L'astuce, ici, est que l'injection de holisme se fait à partir d'une des grandes créations de l'individualisme, l'idéologie économique. C'est ce qui m'a trompé, c'est ce qui trompe les zélateurs de cette idéologie, qui d'ailleurs pour la plupart ignorent ou n'accepteraient pas aisément l'arrière-plan gréco-cosmique que Hayek a donné à la théorie qu'ils aiment tant promouvoir. Or Hayek n'est ni fou ni faux-cul : l'économie telle qu'on la parle aujourd'hui a tout d'un cosmos dont les lois ne dépendraient pas de nous. Ce qui rapproche le piège ultralibéral du piège communiste en d'autres temps : non seulement l'appel à des valeurs modernes (émancipation, individu, liberté...) mais l'incitation à se soumettre à des lois économiques, dans la pratique aussi réelles que le cosmos de Ptolémée, mais certes moins archaïques d'apparence que le "sang" ou le Volk. (Je laisse de côté les rapports entre communisme et holisme, à cause des distinctions à faire chez Marx lui-même, puis dans les "applications" léniniste, stalinienne, maoïste... Je renvoie les curieux aux livres de Dumont, notamment : Homo Aequalis. Genèse et épanouissement de l'idéologie économique, 1977. Signalons en passant que Dumont y dresse des parallèles entre Etat providence et Etat totalitaire, dans un autre esprit que Hayek : à tout le moins cette question peut rester dans notre esprit.)

Pour le reste, ces compléments d'information vont dans le sens de ce que j'écrivais, aussi bien les rapprochements entre les différents totalitarismes (à dire le vrai le concept de "totalitarisme" est loin de me convenir pleinement, mais comme je suis dans une logique de rapprochement de différents phénomènes historiques, autant employer la catégorie officielle sous laquelle on range d'habitude certains d'entre eux) que la façon dont l'ultralibéralisme s'emploie à liquider les garde-fous du holisme traditionnel.

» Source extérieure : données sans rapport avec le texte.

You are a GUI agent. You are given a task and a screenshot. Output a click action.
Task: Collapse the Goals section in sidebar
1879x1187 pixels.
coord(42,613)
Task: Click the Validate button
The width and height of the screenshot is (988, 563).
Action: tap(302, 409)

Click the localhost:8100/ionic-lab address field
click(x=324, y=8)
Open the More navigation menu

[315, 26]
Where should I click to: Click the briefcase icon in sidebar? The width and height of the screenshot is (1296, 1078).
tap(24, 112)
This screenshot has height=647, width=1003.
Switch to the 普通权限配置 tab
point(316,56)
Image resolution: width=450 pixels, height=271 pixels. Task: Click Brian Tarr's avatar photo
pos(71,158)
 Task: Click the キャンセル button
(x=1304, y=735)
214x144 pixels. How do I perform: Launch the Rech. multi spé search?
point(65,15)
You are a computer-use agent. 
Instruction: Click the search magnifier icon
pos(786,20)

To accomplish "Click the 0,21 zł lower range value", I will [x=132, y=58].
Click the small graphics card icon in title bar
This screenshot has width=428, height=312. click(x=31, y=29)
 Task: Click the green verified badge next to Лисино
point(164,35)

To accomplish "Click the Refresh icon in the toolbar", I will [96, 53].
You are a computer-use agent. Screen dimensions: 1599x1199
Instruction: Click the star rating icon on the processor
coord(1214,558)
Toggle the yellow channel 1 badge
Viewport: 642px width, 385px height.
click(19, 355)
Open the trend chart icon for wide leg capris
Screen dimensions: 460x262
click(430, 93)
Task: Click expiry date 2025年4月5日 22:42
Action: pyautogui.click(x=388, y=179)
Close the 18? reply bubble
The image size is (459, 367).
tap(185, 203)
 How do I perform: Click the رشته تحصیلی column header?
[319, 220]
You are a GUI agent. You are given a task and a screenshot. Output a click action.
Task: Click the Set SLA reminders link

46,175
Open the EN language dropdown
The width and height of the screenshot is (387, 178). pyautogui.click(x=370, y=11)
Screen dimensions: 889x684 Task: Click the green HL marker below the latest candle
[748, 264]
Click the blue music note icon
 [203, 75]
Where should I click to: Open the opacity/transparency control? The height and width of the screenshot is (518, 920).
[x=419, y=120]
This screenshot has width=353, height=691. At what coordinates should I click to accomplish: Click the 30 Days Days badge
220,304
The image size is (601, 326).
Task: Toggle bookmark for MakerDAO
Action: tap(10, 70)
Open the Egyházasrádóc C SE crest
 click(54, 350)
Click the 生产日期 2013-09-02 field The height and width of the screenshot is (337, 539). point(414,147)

On notera enfin que le parallèle, notamment avec le bolchevisme, peut être poursuivi sur le plan des processus historiques : Hayek s'est explicitement inspiré de Lénine, en mettant sur pied en 1947, via la Société du Mont-Pèlerin, une organisation de militants déterminés, de "révolutionnaires professionnels", destinés à essaimer la bonne parole et à noyauter progressivement les milieux dirigeants (Etats, entreprises, medias...) dans l'attente qu'une crise vienne provoquer une conjoncture favorable à la prise de pouvoir : la simultanéité des mouvements sociaux de la fin des années 60 et du choc pétrolier de 1973 ont ici joué le rôle, toutes choses égales par ailleurs, de la guerre 14-18 pour les bolcheviks. Vinrent Pinochet, Thatcher, Reagan... Tout ceci est relaté avec force détails dans Le grand bond en arrière de Serge Halimi (Fayard, 2004).